962 P.2d 435, 265 Kan. 510, 1998 Kan. LEXIS 401
CourtSupreme Court of Kansas
DecidedJuly 10, 1998
Docket76,870
StatusPublished
Cited by23 cases

This text of 962 P.2d 435 (In Re Tax Appeal of Alsop Sand Co., Inc.) is published on Counsel Stack Legal Research, covering Supreme Court of Kansas primary law. Counsel Stack provides free access to over 12 million legal documents including statutes, case law, regulations, and constitutions.

Bluebook
In Re Tax Appeal of Alsop Sand Co., Inc., 962 P.2d 435, 265 Kan. 510, 1998 Kan. LEXIS 401 (kan 1998).

Opinion

The opinion of the court was delivered by

Allegrucci, J.:

Taxpayer Alsop Sand Company, Inc., (Alsop) appealed the Kansas Department of Revenue’s (KDR) assessment of additional sales and use taxes on parts of machinery and equipment. Alsop contended that the items were exempt from taxation as “major components” of manufacturing machinery and equip *511 ment under K.S.A. 79-3606(kk). The hearing officer disagreed. Alsop appealed to the Board of Tax Appeals (BOTA), which concluded that the items were exempt. KDR appealed to the Court of Appeals, which concluded that the items were not exempt. 24 Kan. App. 2d 527, 948 P.2d 667 (1997). This court granted Alsop’s petition for review.

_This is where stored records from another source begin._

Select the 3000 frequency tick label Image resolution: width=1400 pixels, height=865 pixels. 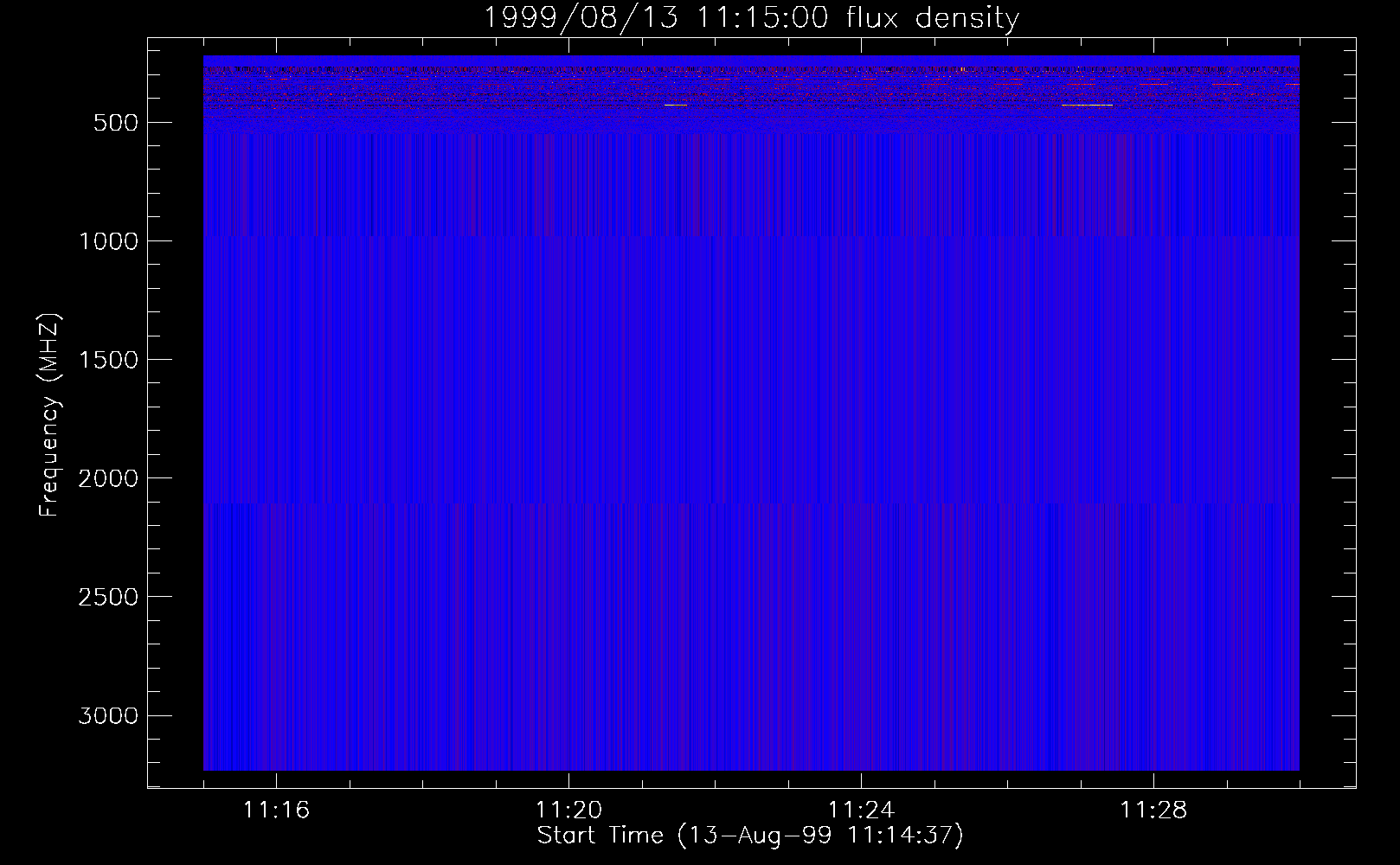coord(108,715)
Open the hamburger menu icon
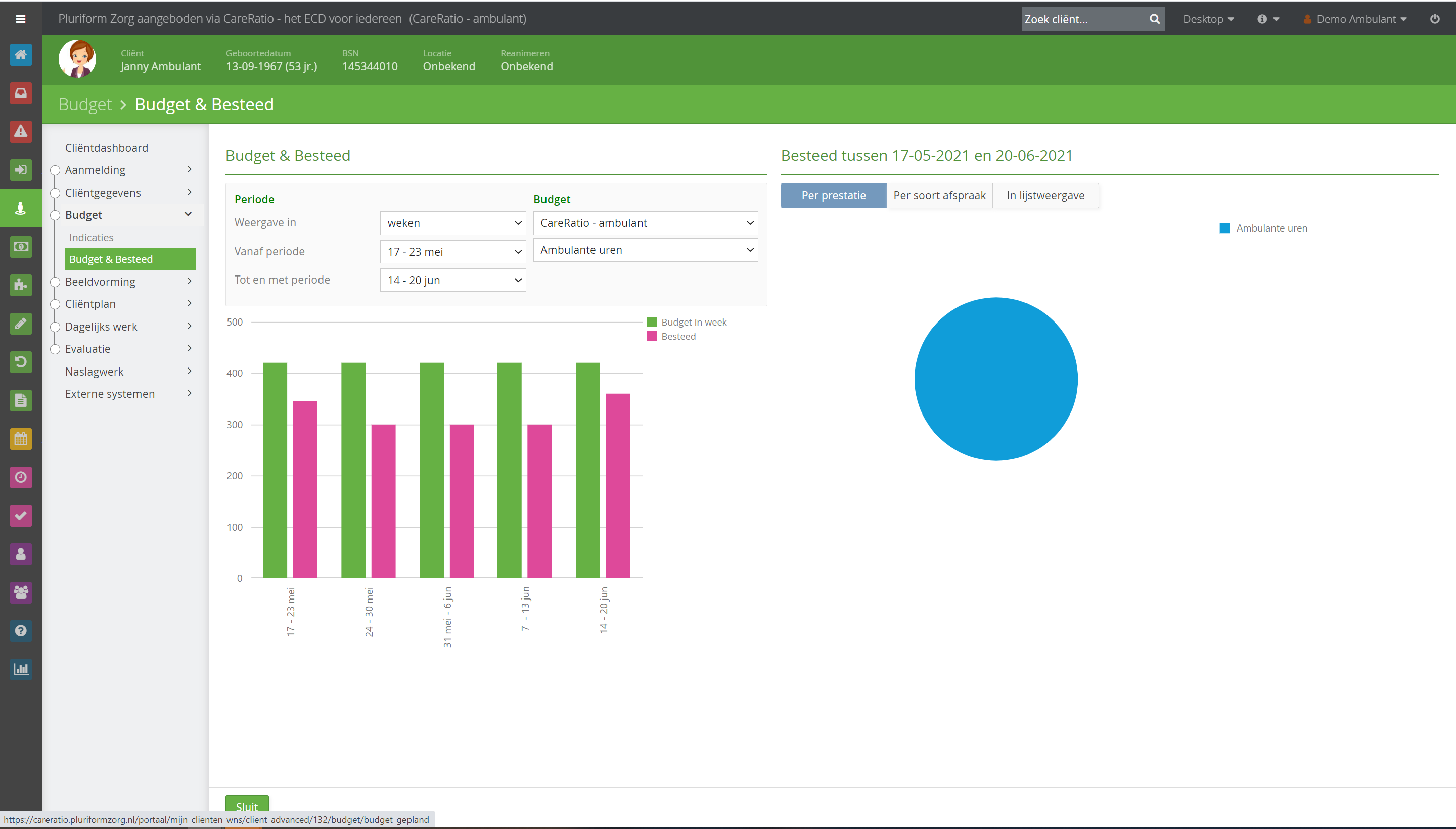The image size is (1456, 829). pos(21,19)
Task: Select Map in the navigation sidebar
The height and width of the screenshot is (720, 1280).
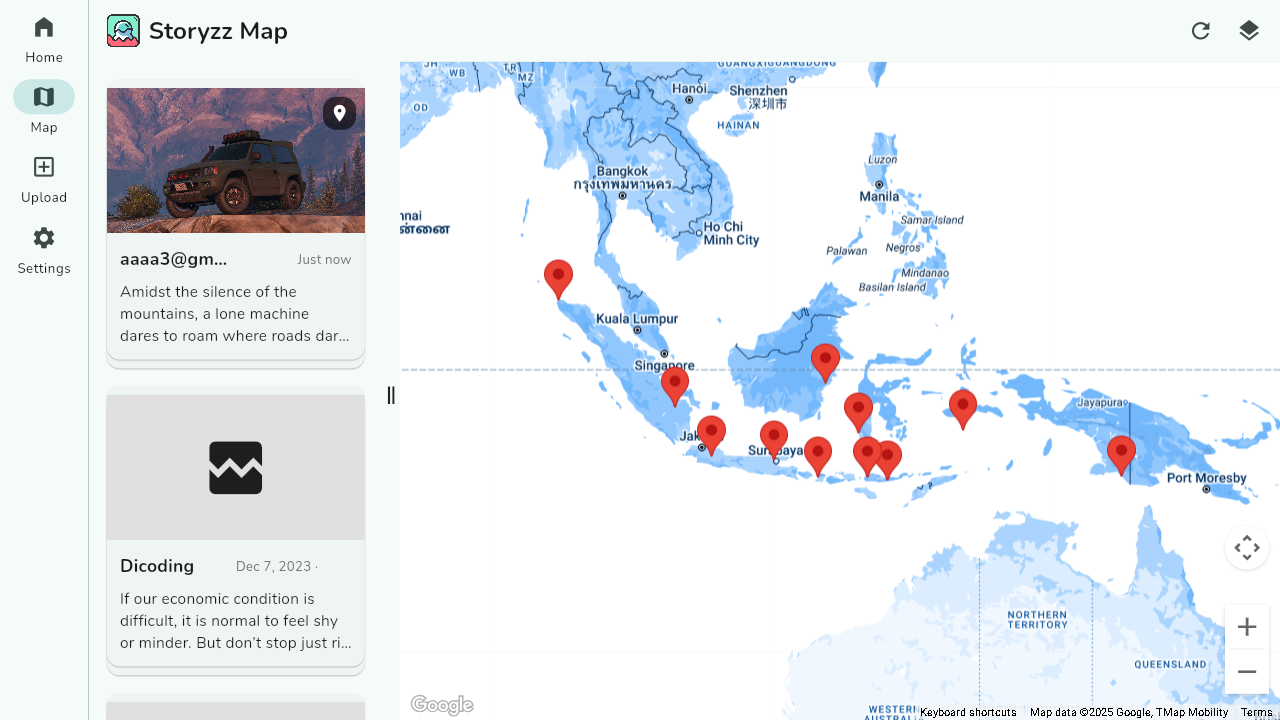Action: click(x=43, y=107)
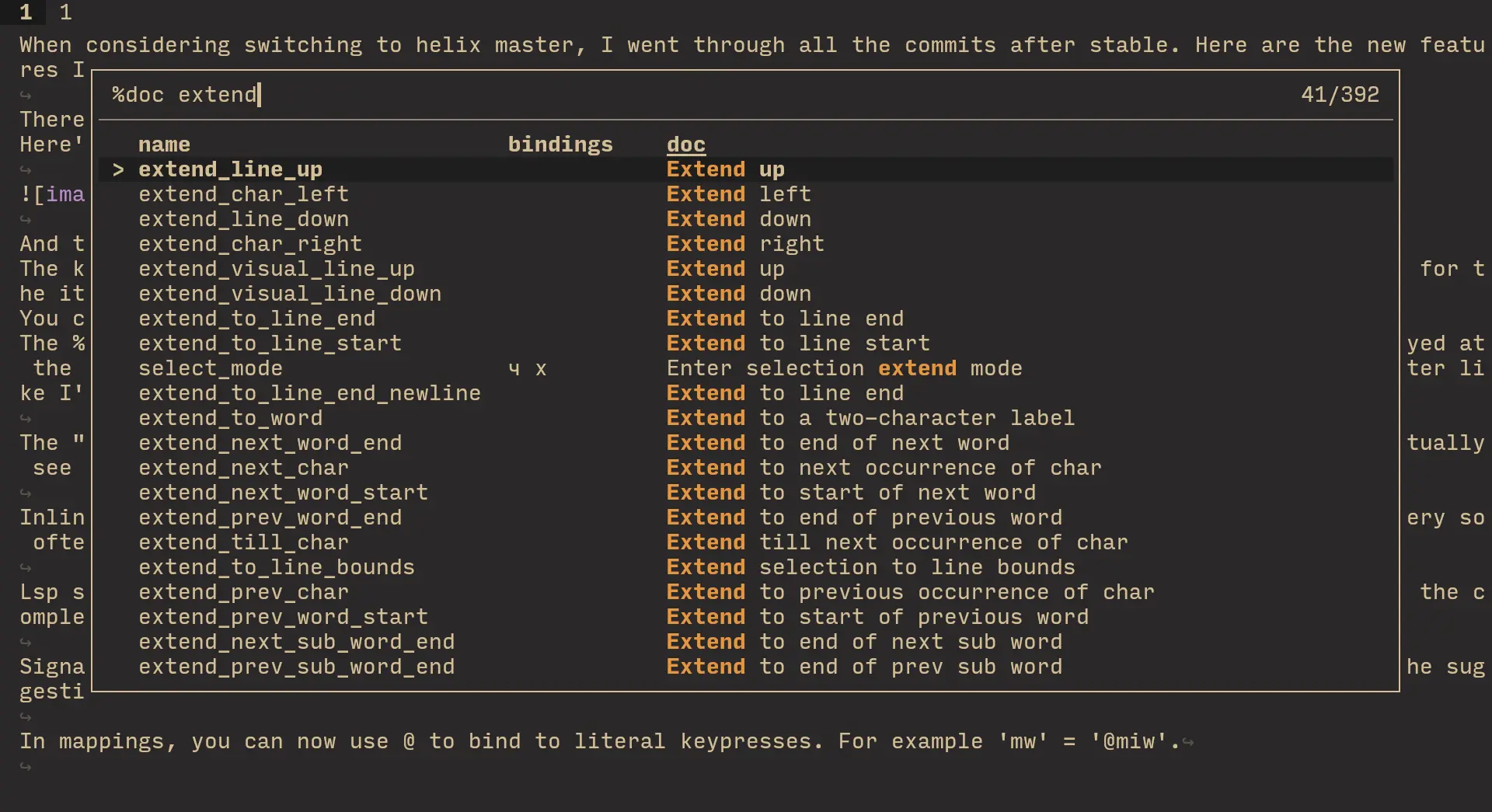Click the underlined doc column header
The height and width of the screenshot is (812, 1492).
coord(685,144)
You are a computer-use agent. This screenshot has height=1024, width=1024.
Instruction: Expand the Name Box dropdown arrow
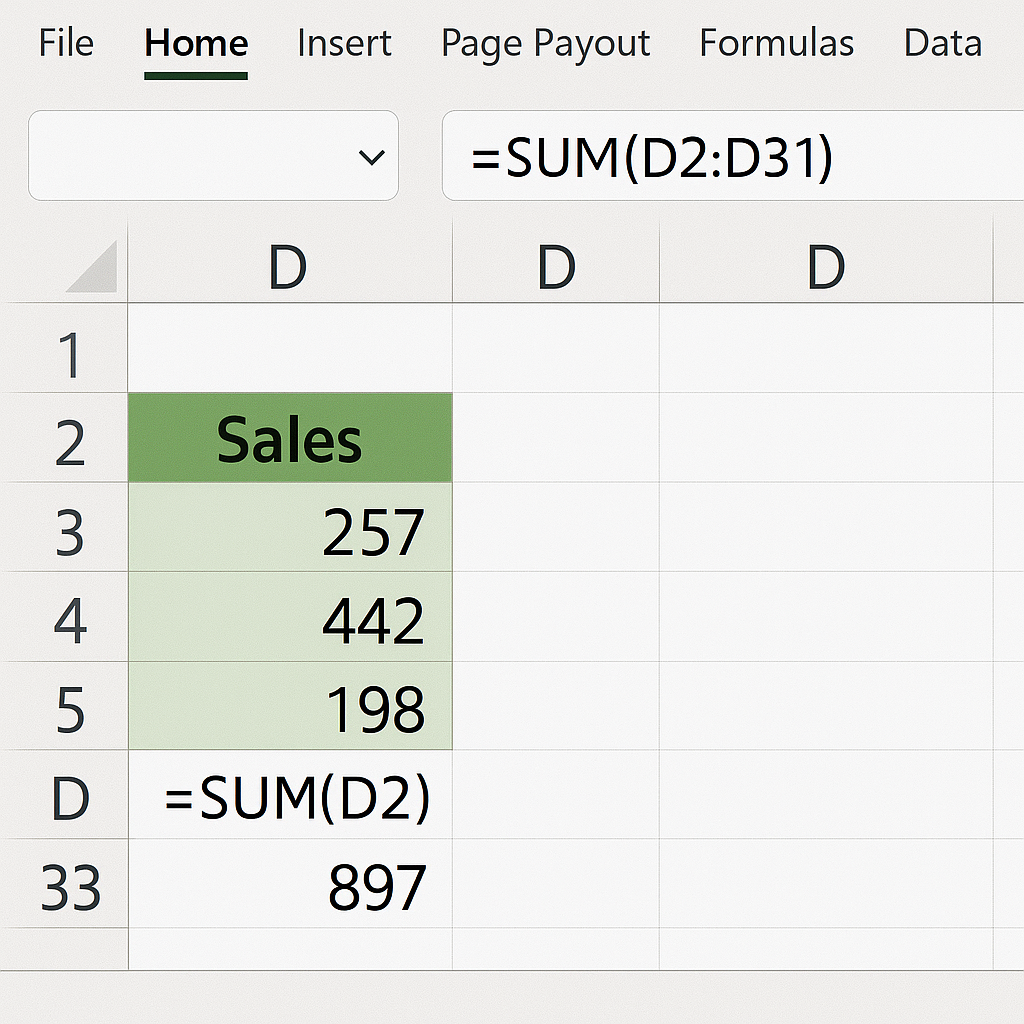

This dispute revolves around the interpretation of K.S.A. 79-3606(klc), specifically, whether Alsop’s machinery and equipment parts are exempt from sales and compensating use taxation as "major components” of manufacturing machinery and equipment. The facts are concisely stated by the Court of Appeals as follows:

“Alsop operates sand dredging operations. Sand is a natural abrasive. During the audit period in question, June 1, 1989, to May 31, 1992, Alsop spent over $50,000 replacing pump parts, screws, screens, pipe flanges, pipe elbows, clamps, a winch, an impeller, and an electric motor on its dredges. Alsop expensed all of' the above expenditures and did not capitalize any.
“In September 1992, the KDR issued Alsop a notice of assessment of additional retailer sales and use taxes in the amounts of $49,011 and $3,673, including interest and penalties, for fuel purchases and the various equipment, machinery, and parts mentioned above for the period in question. The total assessments of additional taxes, including interest and penalties, were subsequently reduced to $9,893 and $3,510.
“On appeal to the Director of Taxation, an administrative law judge (ALJ) denied Alsop’s exemption request and found that the impeller, plates, sleeves, screens, pipe flanges, screws, pipe elbows, motor, and other pump parts did not qualify for the exemption stated in 79-3606(kk) because the items were not capitalized and were not used directly and primarily for manufacturing. The ALJ upheld the KDR’s assessments.
“On appeal to BOTA, BOTA found that the components at issue were exempt from taxation under K.S.A. 79-3606(mm) (now K.S.A. 1996 Supp. 79-3606[kk]) because the items were used in the production process. BOTA rejected the KDR’s contention, noting: ‘There exists no law or regulation which states that expensed items do not qualify whereas capitalized items will. The distinction may be easy to apply, but it does not appear in law.’ BOTA further noted that the size and cost of the items in issue were not determinative of whether the items constituted ‘major components’ for purposes of the exemption. BOTA found the appropriate test was to consider the importance of the equipment and its purpose in the production process, stating:
‘An exempt item would do its essential function on the processing machinery at some point before the final product is produced. In this case, the components are parts of the machinery used to produce the sand. Without these particular *512 items on the processing machinery the process would grind to a halt. These items are then integral to the process of producing salable sand. The evidence shows that these items transport, convey, or handle the sand before it reaches its final stage.’ ” 24 Kan. App. 2d at 528-29.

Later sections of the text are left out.